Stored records
════════════════════

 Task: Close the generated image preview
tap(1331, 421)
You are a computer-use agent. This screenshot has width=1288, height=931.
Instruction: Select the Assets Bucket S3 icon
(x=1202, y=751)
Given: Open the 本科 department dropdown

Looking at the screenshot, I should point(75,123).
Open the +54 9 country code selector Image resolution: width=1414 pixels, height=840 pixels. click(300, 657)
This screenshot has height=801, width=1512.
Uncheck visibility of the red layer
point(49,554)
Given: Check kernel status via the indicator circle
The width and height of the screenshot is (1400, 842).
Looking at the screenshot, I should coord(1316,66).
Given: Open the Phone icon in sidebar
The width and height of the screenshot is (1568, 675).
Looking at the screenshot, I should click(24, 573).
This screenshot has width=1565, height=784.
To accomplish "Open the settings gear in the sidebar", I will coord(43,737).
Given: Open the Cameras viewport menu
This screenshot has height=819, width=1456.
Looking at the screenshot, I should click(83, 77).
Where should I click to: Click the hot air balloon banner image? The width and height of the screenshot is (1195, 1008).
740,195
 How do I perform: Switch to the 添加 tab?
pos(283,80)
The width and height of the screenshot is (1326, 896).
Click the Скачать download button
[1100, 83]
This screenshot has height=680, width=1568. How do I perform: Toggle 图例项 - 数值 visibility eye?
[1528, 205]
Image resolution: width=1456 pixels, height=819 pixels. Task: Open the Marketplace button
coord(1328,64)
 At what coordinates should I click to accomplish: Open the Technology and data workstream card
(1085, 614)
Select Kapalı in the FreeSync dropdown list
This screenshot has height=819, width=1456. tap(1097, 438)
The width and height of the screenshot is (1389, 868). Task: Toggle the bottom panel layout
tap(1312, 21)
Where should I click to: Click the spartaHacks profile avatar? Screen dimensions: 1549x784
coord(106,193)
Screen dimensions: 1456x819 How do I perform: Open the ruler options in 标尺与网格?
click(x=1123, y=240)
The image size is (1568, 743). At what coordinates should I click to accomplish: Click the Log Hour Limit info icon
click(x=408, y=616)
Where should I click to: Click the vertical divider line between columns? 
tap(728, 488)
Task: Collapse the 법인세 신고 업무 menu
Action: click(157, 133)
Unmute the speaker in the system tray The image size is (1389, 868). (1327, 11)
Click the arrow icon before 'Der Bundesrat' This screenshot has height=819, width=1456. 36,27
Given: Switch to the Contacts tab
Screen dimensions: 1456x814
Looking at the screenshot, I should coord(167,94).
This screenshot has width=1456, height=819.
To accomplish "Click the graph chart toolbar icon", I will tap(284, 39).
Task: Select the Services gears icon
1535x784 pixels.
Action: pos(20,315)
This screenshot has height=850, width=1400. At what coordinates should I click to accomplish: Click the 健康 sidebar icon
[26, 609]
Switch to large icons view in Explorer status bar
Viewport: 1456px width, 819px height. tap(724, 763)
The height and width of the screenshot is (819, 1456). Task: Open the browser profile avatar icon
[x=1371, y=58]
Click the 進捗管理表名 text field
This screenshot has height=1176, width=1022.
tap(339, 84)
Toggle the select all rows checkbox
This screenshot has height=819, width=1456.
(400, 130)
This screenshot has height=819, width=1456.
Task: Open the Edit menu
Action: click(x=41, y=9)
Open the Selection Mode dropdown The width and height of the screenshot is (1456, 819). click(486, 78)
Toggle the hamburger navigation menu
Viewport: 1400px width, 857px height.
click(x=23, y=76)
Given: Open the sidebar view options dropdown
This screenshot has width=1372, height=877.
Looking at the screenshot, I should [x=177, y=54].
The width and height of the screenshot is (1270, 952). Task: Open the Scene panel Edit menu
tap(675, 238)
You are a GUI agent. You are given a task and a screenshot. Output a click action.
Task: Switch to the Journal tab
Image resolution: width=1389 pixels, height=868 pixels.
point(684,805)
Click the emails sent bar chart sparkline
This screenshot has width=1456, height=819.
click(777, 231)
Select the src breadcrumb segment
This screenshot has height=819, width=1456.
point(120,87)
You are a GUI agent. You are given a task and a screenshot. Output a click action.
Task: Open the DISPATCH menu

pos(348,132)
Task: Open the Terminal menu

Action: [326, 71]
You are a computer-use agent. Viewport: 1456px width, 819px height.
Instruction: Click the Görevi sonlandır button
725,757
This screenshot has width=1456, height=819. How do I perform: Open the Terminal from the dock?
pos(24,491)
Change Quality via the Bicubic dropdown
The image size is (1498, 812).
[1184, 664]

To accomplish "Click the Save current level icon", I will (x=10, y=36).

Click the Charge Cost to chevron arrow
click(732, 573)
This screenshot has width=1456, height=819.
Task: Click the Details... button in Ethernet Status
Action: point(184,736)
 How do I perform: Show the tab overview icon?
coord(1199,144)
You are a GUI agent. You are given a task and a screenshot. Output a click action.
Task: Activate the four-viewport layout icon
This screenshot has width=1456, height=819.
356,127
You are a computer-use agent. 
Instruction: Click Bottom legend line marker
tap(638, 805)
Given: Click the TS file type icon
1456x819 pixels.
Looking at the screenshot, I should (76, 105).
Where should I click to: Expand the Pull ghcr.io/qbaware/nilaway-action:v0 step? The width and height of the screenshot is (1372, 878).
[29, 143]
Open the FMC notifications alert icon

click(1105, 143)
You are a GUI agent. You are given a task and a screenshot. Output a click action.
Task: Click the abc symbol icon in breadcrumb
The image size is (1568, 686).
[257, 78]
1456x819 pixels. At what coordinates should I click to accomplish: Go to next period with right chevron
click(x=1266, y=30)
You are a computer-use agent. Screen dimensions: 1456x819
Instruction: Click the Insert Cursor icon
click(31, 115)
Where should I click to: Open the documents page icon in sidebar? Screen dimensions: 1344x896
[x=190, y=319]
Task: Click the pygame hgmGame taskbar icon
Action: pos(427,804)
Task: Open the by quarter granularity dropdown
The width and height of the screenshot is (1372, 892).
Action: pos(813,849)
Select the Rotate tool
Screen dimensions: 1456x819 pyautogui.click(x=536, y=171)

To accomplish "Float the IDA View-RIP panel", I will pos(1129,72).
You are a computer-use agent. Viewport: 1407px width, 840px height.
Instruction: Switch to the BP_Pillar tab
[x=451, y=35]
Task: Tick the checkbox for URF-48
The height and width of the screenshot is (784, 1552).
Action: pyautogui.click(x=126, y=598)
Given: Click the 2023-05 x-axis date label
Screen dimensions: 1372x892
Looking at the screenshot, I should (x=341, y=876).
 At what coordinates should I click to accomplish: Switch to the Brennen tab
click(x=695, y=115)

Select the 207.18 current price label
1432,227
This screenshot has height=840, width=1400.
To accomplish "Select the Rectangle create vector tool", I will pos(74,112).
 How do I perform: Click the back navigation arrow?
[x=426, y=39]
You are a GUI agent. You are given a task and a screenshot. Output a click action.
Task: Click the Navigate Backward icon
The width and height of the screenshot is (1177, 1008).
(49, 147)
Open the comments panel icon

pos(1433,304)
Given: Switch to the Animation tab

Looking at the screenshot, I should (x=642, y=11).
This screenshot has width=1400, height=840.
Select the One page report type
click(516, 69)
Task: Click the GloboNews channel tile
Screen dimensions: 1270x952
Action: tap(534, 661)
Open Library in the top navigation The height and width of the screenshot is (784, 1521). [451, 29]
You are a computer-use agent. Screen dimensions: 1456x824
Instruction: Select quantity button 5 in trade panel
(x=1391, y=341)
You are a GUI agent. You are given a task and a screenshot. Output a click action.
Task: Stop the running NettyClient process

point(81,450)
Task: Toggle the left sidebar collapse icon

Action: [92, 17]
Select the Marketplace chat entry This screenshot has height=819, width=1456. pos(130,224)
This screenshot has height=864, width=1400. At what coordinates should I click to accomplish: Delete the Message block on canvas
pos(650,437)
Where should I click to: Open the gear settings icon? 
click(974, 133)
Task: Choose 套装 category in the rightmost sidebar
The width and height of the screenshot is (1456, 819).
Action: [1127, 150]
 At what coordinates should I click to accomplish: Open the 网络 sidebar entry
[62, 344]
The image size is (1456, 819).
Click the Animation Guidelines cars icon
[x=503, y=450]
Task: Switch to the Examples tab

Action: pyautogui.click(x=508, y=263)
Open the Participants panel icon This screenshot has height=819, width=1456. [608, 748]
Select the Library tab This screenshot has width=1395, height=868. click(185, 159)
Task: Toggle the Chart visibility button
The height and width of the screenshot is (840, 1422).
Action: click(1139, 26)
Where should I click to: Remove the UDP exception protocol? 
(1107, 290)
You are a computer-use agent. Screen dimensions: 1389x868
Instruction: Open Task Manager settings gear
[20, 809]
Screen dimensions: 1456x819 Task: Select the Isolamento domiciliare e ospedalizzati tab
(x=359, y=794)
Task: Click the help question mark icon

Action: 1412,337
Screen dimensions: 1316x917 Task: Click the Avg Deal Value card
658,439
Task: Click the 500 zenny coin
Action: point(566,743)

════════════════════

*The task*:
Start with the line above that contains "The width and height of the screenshot is (1389, 868)." and end with the line that contains "Given: Switch to the Contacts tab". Write out those lines exactly, and only those.

*Solution below*:
The width and height of the screenshot is (1389, 868). Task: Toggle the bottom panel layout
tap(1312, 21)
Where should I click to: Click the spartaHacks profile avatar? Screen dimensions: 1549x784
coord(106,193)
Screen dimensions: 1456x819 How do I perform: Open the ruler options in 标尺与网格?
click(x=1123, y=240)
The image size is (1568, 743). At what coordinates should I click to accomplish: Click the Log Hour Limit info icon
click(x=408, y=616)
Where should I click to: Click the vertical divider line between columns? 
tap(728, 488)
Task: Collapse the 법인세 신고 업무 menu
Action: click(157, 133)
Unmute the speaker in the system tray The image size is (1389, 868). (1327, 11)
Click the arrow icon before 'Der Bundesrat' This screenshot has height=819, width=1456. 36,27
Given: Switch to the Contacts tab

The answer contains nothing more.